*Task goal:* Rewrite every one of the lines below with "panel" swapped for "pane" and nothing else changed. Leave the pictures out of your answer.

--- BEGIN ---

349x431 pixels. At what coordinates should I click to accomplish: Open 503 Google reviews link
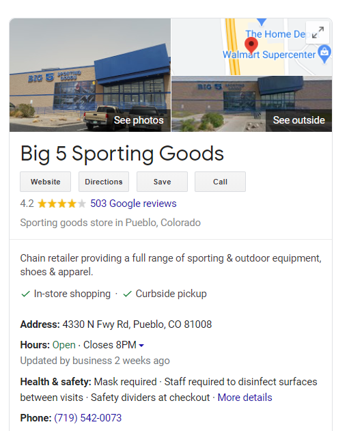[133, 204]
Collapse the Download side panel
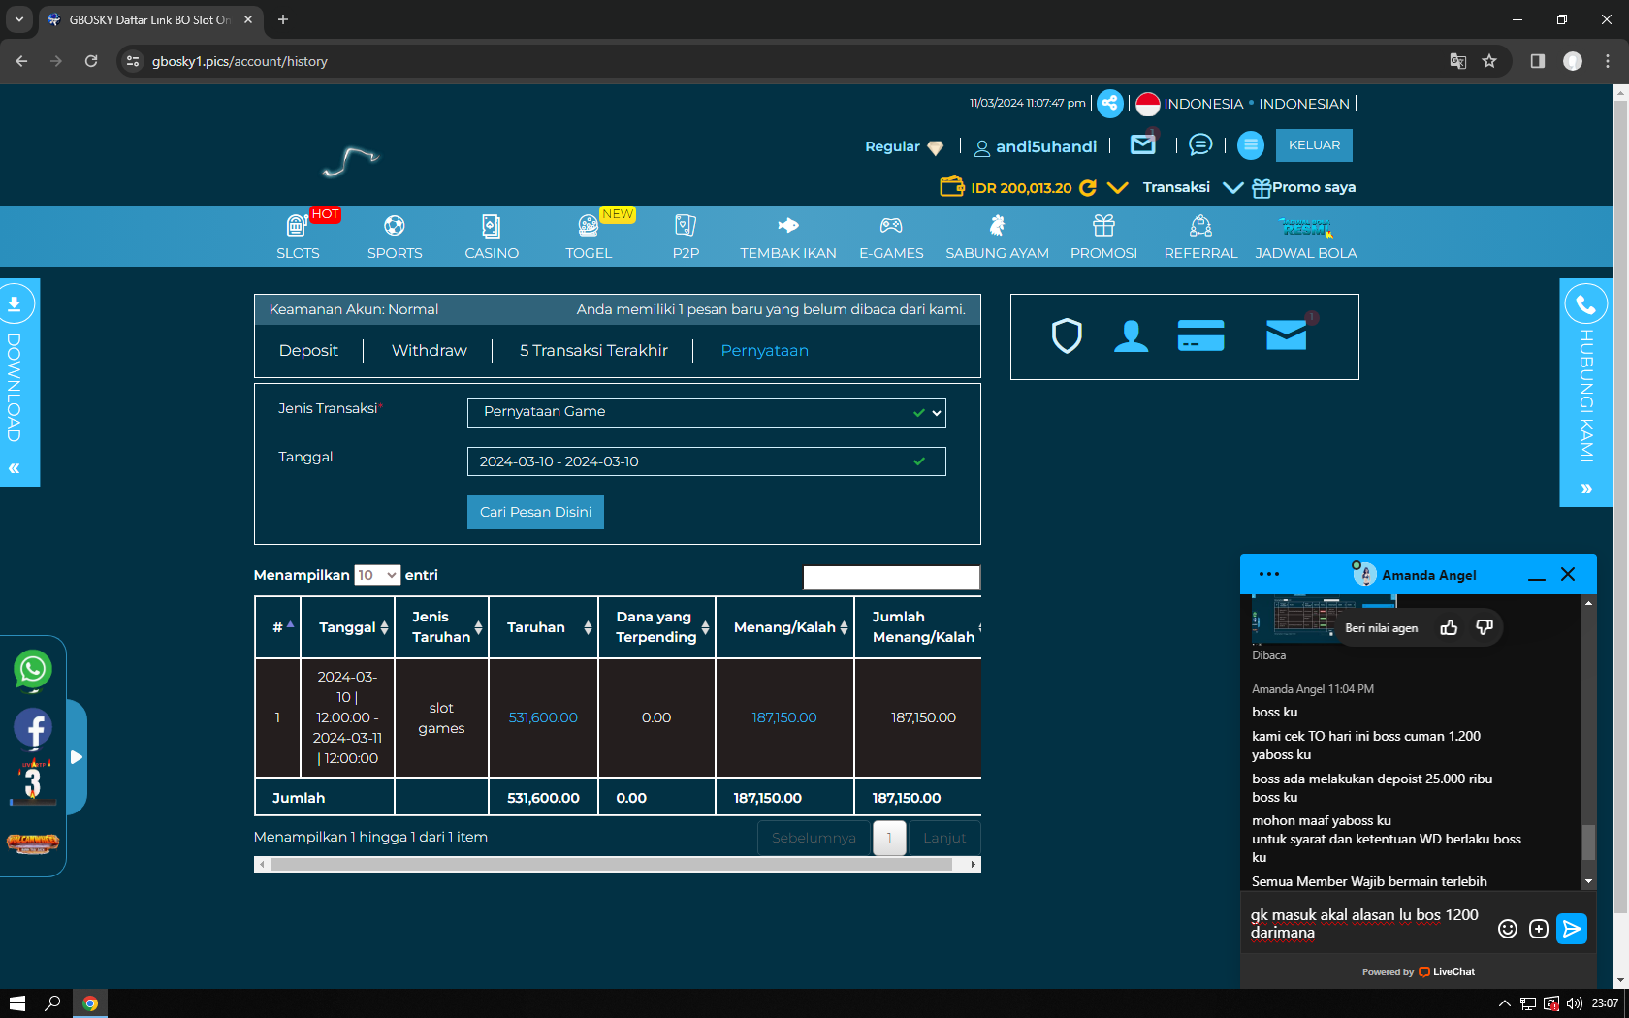Image resolution: width=1629 pixels, height=1018 pixels. tap(15, 468)
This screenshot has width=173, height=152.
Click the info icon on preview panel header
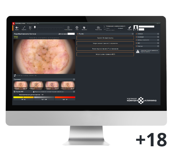[74, 79]
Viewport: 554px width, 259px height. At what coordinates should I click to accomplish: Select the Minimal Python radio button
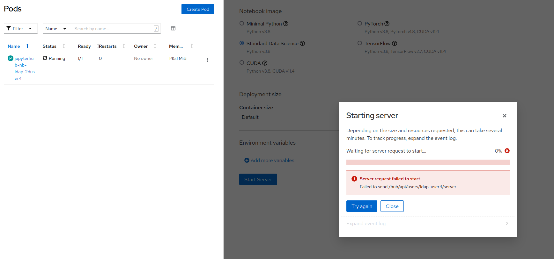(242, 23)
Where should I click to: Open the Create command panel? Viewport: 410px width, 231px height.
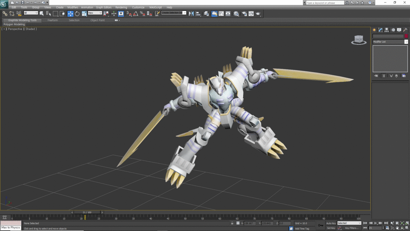click(x=374, y=30)

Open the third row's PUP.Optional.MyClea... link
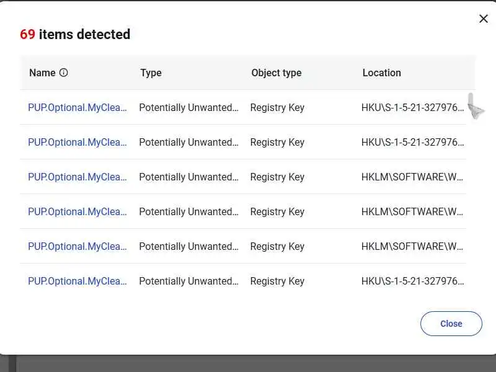[x=78, y=177]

--- END ---

*Task answer:*
349x431 pixels. At what coordinates should I click to accomplish: Open 503 Google reviews link
[133, 204]
Collapse the Download side pane
Image resolution: width=1629 pixels, height=1018 pixels. tap(15, 468)
This screenshot has width=173, height=152.
Click the info icon on preview pane header
[74, 79]
Viewport: 554px width, 259px height. At what coordinates should I click to accomplish: Select the Minimal Python radio button
(242, 23)
Where should I click to: Open the Create command pane? Viewport: 410px width, 231px height.
click(x=374, y=30)

Open the third row's PUP.Optional.MyClea... link
[x=78, y=177]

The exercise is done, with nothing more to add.